• _PROBLEM_:
Can you give the lines from the one with "This screenshot has height=828, width=1104." to the one with "Action: click(518, 383)" again, swapping "search field" for "input box" and leaving everything else unchanged?

Records from a pointing dataset:
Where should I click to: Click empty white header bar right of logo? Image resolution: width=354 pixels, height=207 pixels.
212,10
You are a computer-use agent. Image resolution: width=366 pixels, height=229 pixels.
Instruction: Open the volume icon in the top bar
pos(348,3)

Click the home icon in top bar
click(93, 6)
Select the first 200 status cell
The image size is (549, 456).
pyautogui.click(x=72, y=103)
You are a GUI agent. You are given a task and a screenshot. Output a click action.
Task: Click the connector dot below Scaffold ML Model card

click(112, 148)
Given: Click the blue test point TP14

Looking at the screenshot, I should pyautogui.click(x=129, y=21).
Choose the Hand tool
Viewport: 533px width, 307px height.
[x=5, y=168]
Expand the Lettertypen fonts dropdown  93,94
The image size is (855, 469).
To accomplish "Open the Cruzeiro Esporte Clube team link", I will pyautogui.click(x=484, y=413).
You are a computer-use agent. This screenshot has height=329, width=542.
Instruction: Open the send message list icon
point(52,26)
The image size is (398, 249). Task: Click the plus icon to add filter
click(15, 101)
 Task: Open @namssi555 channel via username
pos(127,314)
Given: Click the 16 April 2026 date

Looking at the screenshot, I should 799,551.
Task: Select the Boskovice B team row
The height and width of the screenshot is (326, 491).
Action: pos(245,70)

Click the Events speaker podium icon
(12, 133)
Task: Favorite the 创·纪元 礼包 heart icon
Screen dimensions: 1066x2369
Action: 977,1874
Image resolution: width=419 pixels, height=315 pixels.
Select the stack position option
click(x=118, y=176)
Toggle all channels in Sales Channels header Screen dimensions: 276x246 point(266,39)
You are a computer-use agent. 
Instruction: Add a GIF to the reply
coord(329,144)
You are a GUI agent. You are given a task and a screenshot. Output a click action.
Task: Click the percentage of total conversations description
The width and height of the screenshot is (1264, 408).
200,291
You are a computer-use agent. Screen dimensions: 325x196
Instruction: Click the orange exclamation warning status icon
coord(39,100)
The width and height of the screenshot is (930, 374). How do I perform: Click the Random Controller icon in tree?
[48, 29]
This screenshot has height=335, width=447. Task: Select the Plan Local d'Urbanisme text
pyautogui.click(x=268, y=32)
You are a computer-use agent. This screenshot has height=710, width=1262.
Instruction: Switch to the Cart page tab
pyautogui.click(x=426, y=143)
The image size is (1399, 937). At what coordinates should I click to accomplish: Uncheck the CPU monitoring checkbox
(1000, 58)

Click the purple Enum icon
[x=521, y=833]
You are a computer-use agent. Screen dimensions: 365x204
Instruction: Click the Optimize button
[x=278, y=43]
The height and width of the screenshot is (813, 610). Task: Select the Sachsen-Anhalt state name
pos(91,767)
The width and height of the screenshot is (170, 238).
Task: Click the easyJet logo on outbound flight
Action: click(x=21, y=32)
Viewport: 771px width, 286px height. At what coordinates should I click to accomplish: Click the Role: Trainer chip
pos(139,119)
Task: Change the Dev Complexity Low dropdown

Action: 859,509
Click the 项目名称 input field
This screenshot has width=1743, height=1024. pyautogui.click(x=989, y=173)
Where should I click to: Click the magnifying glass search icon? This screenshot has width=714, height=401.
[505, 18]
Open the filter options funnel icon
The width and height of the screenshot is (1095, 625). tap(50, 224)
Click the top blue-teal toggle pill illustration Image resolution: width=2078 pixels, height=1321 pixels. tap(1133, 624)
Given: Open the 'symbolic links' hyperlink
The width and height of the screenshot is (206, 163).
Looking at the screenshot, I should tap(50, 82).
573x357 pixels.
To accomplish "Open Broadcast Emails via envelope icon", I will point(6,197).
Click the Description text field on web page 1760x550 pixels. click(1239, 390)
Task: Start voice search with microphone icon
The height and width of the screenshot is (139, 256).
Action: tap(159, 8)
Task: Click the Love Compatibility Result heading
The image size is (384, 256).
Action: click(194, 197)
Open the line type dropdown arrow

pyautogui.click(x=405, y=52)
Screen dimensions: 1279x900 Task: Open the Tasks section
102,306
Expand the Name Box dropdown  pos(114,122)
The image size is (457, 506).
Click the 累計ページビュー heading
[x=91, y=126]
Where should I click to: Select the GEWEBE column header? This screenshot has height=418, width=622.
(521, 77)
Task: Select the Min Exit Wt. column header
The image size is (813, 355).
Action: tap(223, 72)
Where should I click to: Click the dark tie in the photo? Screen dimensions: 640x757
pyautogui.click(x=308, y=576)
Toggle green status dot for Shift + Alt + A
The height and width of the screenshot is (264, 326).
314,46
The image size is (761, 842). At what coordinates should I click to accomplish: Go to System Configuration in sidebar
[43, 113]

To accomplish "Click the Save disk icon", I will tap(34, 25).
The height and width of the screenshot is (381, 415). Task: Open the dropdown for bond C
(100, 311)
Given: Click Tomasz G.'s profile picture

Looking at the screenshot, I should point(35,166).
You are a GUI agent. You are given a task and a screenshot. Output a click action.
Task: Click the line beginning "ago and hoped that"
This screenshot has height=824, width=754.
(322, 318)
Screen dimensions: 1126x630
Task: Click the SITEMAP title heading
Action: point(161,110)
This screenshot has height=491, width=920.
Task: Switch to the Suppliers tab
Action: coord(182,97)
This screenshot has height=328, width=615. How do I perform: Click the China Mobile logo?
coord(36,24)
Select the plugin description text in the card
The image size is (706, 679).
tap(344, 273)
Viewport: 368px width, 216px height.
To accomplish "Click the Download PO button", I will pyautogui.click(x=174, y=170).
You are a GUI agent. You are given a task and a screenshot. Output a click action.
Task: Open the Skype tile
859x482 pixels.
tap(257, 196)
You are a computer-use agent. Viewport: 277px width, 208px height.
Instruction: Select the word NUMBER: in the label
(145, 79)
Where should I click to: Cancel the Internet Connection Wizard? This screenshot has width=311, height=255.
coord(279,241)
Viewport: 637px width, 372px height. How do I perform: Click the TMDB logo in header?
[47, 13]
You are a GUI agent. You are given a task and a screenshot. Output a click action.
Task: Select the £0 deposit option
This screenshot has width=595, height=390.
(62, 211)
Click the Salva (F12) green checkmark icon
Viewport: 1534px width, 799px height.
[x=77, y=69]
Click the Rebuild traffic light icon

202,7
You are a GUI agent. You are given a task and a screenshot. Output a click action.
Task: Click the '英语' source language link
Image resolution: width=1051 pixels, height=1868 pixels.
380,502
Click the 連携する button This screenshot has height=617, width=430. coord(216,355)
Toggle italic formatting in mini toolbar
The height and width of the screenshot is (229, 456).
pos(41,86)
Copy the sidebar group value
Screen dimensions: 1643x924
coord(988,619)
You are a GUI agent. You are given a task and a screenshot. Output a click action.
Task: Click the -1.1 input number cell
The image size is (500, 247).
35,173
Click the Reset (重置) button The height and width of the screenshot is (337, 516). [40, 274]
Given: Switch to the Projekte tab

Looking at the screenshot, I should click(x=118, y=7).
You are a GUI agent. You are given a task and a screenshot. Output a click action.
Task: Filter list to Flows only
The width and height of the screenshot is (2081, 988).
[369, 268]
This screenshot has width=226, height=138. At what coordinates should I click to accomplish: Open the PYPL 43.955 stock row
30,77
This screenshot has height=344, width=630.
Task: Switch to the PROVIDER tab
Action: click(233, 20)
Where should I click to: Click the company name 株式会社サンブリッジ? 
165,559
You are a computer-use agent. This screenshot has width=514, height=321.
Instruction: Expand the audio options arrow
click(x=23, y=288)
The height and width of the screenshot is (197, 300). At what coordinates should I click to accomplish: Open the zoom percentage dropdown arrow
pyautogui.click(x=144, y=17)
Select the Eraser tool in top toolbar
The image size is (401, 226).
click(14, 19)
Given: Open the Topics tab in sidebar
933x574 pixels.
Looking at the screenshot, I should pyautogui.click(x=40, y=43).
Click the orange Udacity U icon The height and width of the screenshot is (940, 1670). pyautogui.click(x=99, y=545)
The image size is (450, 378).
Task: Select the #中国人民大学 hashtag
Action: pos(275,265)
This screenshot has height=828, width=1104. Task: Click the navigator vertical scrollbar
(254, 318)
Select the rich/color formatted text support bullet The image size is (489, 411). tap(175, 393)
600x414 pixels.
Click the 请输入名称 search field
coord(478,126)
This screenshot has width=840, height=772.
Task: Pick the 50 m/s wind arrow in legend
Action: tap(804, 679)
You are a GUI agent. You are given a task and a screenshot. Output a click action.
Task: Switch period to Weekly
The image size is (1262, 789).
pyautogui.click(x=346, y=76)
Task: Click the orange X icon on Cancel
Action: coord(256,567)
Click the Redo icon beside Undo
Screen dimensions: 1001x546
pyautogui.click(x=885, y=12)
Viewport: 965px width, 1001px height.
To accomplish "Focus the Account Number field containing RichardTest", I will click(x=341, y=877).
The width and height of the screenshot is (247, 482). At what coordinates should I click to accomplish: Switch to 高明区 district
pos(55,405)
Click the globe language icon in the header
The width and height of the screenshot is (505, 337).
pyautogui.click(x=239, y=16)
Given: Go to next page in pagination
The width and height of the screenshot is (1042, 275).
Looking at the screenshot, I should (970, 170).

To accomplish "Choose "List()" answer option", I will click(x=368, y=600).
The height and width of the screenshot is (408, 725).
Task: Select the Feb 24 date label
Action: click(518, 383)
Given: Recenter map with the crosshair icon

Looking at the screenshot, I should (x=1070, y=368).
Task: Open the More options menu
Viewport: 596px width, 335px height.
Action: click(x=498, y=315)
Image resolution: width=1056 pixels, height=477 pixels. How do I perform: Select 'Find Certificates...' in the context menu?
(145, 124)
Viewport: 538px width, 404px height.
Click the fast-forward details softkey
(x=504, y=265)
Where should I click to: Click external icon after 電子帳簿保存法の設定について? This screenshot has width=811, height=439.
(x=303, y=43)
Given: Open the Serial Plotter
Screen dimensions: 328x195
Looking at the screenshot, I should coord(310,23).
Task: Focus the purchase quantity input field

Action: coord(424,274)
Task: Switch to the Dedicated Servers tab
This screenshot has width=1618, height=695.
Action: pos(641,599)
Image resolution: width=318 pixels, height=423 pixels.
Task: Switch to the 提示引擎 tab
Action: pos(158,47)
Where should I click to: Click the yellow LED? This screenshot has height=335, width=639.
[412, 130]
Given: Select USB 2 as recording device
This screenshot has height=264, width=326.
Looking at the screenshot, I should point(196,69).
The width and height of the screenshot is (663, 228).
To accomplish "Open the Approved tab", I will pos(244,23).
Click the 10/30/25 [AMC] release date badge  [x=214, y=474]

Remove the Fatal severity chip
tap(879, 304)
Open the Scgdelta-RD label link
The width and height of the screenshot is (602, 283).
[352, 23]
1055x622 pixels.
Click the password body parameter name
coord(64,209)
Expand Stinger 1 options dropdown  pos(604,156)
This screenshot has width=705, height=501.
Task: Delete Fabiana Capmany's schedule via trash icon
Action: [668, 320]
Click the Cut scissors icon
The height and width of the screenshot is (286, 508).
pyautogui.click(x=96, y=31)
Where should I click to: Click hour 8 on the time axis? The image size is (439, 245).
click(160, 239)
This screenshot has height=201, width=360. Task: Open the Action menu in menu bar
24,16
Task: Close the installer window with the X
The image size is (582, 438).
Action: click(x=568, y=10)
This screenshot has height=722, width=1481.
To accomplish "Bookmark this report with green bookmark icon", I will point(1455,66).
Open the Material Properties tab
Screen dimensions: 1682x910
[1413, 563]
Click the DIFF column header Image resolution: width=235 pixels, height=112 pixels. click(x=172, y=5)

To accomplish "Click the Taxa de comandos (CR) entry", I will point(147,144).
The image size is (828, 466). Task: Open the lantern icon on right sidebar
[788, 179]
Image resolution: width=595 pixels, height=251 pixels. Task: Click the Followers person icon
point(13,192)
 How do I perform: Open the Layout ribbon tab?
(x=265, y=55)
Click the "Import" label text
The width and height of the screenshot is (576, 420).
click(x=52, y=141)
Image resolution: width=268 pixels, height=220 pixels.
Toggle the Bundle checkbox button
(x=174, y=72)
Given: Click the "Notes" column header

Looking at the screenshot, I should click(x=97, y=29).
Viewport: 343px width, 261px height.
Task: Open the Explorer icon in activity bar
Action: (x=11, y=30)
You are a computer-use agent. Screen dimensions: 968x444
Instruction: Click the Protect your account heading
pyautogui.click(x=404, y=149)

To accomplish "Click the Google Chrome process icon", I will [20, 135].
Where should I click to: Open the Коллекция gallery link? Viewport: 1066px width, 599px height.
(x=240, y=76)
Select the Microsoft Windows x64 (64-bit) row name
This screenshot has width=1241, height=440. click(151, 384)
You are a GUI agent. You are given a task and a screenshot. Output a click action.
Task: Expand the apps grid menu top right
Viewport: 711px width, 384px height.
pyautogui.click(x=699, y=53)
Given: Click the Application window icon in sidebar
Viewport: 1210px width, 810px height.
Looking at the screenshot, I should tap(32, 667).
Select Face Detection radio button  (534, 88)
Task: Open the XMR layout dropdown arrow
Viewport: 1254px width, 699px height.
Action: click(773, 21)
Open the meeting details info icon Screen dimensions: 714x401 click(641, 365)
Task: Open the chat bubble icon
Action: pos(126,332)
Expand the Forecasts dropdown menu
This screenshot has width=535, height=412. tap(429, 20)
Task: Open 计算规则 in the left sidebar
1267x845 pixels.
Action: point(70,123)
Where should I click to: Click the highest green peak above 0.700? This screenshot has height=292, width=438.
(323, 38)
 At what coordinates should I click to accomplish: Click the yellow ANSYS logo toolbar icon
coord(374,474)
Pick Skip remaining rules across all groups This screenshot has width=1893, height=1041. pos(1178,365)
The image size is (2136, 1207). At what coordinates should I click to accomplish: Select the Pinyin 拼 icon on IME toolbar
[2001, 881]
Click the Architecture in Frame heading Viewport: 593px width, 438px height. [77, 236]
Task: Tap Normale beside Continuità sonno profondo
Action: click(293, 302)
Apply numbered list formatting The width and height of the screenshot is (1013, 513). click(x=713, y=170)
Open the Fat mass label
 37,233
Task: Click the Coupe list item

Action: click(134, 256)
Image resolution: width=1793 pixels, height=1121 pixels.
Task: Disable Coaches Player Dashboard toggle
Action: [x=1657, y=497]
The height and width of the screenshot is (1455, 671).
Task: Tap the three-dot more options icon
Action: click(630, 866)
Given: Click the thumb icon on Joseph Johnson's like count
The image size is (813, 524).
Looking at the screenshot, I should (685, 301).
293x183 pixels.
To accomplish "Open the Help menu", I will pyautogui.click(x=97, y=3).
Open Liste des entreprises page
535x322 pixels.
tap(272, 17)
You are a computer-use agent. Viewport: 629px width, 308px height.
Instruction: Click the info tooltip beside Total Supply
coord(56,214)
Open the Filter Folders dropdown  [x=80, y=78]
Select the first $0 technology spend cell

• _THE RESULT_:
This screenshot has height=828, width=1104. Task: Click the navigator vertical scrollbar
(254, 318)
Select the rich/color formatted text support bullet The image size is (489, 411). tap(175, 393)
600x414 pixels.
Click the 请输入名称 input box
coord(478,126)
This screenshot has width=840, height=772.
Task: Pick the 50 m/s wind arrow in legend
Action: tap(804, 679)
You are a GUI agent. You are given a task and a screenshot. Output a click action.
Task: Switch period to Weekly
The image size is (1262, 789).
pyautogui.click(x=346, y=76)
Task: Click the orange X icon on Cancel
Action: coord(256,567)
Click the Redo icon beside Undo
Screen dimensions: 1001x546
pyautogui.click(x=885, y=12)
Viewport: 965px width, 1001px height.
To accomplish "Focus the Account Number field containing RichardTest", I will click(x=341, y=877).
The width and height of the screenshot is (247, 482). At what coordinates should I click to accomplish: Switch to 高明区 district
pos(55,405)
Click the globe language icon in the header
The width and height of the screenshot is (505, 337).
pyautogui.click(x=239, y=16)
Given: Go to next page in pagination
The width and height of the screenshot is (1042, 275).
Looking at the screenshot, I should (970, 170).

To accomplish "Choose "List()" answer option", I will click(x=368, y=600).
The height and width of the screenshot is (408, 725).
Task: Select the Feb 24 date label
Action: click(518, 383)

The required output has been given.